Le portrait de la fameuse Catra Corbett (dont je n’avais jamais entendu parler, c’est grave ?

) m’a paru d’un dérisoire absolu, tant elle n’est représentative que d’elle-même ou d’une infime minorité. Quel intérêt pour la masse ? C’était un peu la traditionnelle minute « monstre de foire », sans vouloir être désobligeant envers elle, mais plutôt envers ceux qui à travers leur reportage l’ont caricaturée.
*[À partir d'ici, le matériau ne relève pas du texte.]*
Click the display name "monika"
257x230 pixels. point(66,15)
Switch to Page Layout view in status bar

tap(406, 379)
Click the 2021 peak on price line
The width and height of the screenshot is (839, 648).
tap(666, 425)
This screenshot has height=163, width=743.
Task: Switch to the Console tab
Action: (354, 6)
Ma foi, dans sa lointaine Californie, elle peut bien faire ce qui lui chante.
Le témoignage de la jeune Belge qui a subi une transplantation fécale m’a un peu sorti de ma torpeur, notamment lorsqu’elle évoque à demi-mot ce que nous comprenons comme de la laxophobie… Mais rien n’est fouillé, on nous assène pour mieux l’expédier que la science n’en est qu’à ses débuts en ce domaine, et puis, pouf, nous voilà de nouveau anesthésiés, abêtis, avec une expérience de simple bon sens pratiquée sur des fans du PSG (ceci expliquant cela…

). Pourquoi pas les consommateurs de moutarde du FC Dijon ?
La dernière séquence, le repas en silence, sans conversation, à se regarder en chiens de faïence, sous un vernis un peu bobo, m’a inspiré des réflexions que j’alimente depuis un bon moment déjà, et qui sont matières à un débat que j’initierai peut-être un jour sur ce forum, mais sur un autre fil. À moins que la trilogie Malbouffe / Stress / Pollution ne m’emporte avant l’heure. Suspense…
Enfin, le massage du ventre aurait pu être instructif, du type « approche alternative », s’il n’était pas si bref et ne donnait pas lieu à un ultime sketch sans saveur.
On peut bien sûr avoir un avis tout différent, et il est le bienvenu, n’hésitez pas à le poster.
Ceci dit, désolé de vous avoir fait perdre du temps, si tel est votre sentiment.
Et mes excuses à mon camarade pour lui avoir causé de la colère, alors qu’il ronflait paisible dans son champignon comme un fonctionnaire en vacances.

Il faut dire que je suis taquin.
J’aurais au moins eu le mérite d’initier un peu d’animation.
La prochaine fois, promis, je posterai une vidéo de méditation.